━━ DATA RECORDS ━━
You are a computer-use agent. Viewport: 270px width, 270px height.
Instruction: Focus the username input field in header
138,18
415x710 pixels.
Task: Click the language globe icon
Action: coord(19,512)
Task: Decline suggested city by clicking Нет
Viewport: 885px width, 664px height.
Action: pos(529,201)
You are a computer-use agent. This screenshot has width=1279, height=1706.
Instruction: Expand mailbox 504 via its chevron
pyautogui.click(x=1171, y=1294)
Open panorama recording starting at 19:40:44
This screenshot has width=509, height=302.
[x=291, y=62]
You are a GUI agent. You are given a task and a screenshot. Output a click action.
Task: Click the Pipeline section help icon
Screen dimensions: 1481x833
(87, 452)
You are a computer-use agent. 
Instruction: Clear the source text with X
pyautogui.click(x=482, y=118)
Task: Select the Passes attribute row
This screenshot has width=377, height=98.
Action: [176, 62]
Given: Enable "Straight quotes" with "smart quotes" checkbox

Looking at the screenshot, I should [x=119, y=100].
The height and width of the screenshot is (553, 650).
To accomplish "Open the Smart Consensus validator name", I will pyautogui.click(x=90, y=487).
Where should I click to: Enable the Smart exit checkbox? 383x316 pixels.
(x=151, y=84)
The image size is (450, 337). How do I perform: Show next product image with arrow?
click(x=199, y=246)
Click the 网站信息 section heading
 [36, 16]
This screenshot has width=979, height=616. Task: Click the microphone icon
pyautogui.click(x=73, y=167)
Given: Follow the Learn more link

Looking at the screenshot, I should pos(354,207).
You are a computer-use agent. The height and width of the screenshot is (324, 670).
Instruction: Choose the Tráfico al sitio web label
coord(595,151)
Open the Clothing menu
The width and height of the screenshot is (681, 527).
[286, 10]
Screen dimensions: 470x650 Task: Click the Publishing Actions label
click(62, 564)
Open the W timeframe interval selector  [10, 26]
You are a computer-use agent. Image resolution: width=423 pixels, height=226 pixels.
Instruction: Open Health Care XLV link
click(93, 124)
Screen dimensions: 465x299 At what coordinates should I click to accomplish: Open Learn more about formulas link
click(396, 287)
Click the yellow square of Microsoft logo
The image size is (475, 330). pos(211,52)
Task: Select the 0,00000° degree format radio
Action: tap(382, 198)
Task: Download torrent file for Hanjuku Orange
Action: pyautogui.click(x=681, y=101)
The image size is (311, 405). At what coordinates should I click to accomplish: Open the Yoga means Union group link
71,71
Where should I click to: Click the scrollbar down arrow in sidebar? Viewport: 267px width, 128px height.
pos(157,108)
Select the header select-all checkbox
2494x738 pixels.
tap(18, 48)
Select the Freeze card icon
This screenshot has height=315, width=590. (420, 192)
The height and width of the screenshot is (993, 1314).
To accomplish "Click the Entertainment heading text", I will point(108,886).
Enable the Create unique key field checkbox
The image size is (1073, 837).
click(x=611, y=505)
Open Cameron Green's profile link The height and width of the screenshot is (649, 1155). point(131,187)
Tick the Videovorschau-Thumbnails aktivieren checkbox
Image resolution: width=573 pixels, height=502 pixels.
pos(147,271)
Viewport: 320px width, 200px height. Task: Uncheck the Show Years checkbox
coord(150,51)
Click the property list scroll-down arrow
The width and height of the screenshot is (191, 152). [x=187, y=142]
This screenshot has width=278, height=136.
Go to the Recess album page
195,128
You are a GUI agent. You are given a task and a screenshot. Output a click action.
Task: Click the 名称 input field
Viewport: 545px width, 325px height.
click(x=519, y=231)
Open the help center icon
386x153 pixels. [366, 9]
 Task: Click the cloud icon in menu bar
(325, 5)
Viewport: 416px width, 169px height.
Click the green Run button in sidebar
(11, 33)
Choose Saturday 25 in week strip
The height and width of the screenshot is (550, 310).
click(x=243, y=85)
━━━
**REQUIREMENT**. For the word "computer", go through the records and show each line that carries it.

**REPLY**.
You are a computer-use agent. Viewport: 270px width, 270px height.
You are a computer-use agent. This screenshot has width=1279, height=1706.
You are a computer-use agent. 
You are a computer-use agent. The height and width of the screenshot is (324, 670).
You are a computer-use agent. Image resolution: width=423 pixels, height=226 pixels.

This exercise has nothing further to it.